◆ **Task details**: Extract every line from the records below that contains the word "agent".

◆ **Records for this exercise**:
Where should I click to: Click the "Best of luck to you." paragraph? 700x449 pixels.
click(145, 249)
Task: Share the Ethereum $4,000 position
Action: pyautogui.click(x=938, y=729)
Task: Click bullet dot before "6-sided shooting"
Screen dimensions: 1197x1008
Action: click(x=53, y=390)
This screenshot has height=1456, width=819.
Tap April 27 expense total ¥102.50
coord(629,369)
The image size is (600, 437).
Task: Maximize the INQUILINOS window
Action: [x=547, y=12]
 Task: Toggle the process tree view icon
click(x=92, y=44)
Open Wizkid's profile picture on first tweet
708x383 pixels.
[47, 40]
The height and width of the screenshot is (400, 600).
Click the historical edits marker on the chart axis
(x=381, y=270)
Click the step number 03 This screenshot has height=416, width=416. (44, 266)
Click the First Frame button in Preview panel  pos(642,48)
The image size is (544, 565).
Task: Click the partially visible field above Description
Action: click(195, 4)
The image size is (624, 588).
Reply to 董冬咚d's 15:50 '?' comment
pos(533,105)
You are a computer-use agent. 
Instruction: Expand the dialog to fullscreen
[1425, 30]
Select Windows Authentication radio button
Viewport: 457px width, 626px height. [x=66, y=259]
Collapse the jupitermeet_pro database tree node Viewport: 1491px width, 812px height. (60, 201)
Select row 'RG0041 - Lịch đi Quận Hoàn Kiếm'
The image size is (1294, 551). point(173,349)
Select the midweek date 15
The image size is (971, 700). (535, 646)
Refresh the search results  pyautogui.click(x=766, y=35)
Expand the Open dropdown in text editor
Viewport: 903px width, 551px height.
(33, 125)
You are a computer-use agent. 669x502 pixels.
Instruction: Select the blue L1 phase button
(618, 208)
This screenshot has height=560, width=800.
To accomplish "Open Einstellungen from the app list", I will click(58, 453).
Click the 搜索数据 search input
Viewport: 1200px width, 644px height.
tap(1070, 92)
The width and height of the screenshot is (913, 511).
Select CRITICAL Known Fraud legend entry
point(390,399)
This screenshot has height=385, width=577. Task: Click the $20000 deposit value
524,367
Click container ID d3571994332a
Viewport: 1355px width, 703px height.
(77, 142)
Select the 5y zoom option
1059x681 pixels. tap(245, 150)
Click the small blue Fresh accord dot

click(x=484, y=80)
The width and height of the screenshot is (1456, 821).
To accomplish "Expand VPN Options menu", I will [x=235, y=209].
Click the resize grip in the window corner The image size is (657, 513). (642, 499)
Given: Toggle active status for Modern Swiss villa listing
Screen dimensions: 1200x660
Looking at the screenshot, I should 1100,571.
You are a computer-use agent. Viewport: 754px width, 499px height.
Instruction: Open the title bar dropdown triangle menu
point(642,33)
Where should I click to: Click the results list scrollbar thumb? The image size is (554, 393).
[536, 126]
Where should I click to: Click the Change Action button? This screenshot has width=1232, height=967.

◆ **Response area**:
You are a computer-use agent. 
You are a computer-use agent. 669x502 pixels.
You are a computer-use agent. Viewport: 754px width, 499px height.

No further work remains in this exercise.